The institute has commissioned new research to look at how other countries can offer the UK alternatives to fund infrastructure through capturing the uplift in land value resulting from planning permission being granted or public investment being made on or near a piece of land.
The project will compare the current Land Value Capture (LVC) mechanisms used in the UK – S106 and Community Infrastructure Levy (CIL) – with three others: a simple tariff mechanism and two variants of the North American Impact Fee approach. Each approach’s ability to raise money, its attractiveness and ease of implementation will be tested against a hypothetical site via interviews with planners, planning consultants, lawyers, valuers and developers.

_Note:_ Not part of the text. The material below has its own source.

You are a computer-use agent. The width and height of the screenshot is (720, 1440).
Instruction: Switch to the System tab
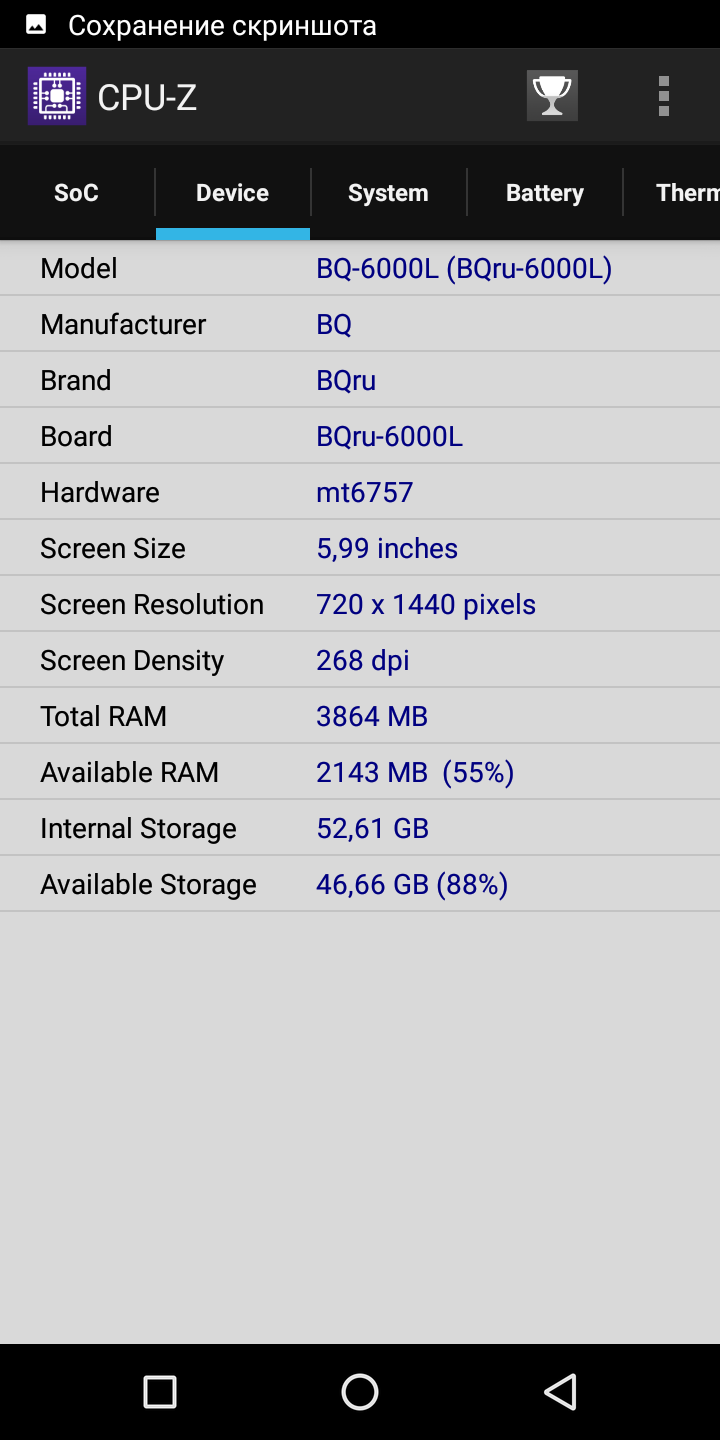(x=388, y=193)
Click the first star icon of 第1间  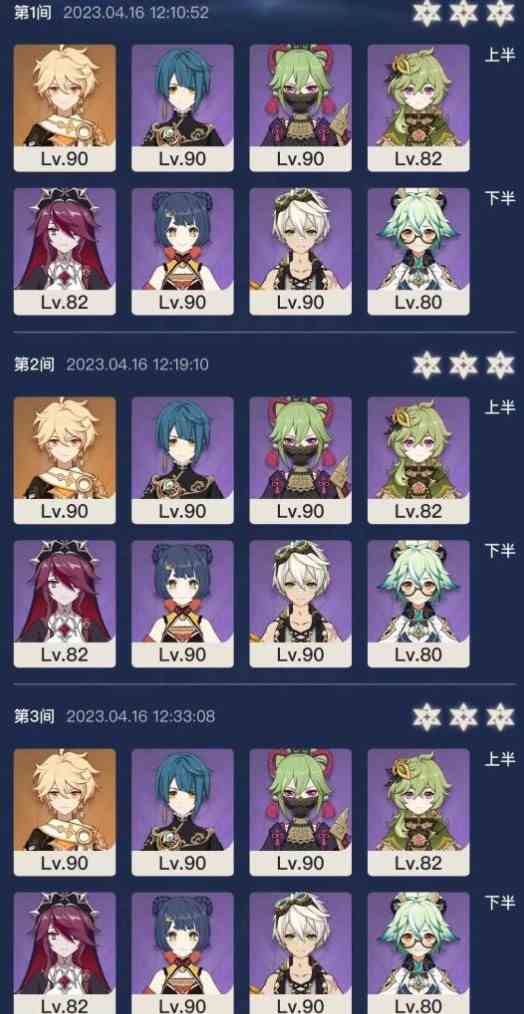coord(427,13)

The RTPI is disappointed that the Housing White Paper did not introduce a more effective and fairer LVC mechanism to fund local transport and infrastructure like doctor’s surgeries and schools without incurring more public debt.
It says a change is urgent with recent research pointing out that sticking with the current model will miss capturing a potential £185bn of total land value increase over the next 20 years.
Stephen Wilkinson, RTPI President, said, “Infrastructure is critical to housing delivery and economic growth. At a time when public finance is squeezed we have to look at new funding models to ensure infrastructure can be built at the speed and scale we need.
“We are missing a trick by not accessing the vast potential of rising land values which currently go directly to landowners. Rising land values are a reasonable place to look for infrastructure funding and international evidence suggests there are fairer, more effective ways of sharing this gain.”
Wilkinson added, “The existing measures have their role but they essentially ‘claw back’ some land value uplift to mitigate the impact of development, rather than allowing local authorities to be proactive by using rising land values to fund land assembly and deliver housing. S106 and CIL are often subject to lengthy negotiations and are not capable of producing the game-changing effect local authorities need to push forward projects.”
RTPI is carrying out this research with Professor Craig Watkins, Dr Sarah Payne, Dr Richard Dunning, and Emeritus Professor Tony Crook from the Universities of Sheffield and Liverpool with funding from the Crook Public Service Fellowship.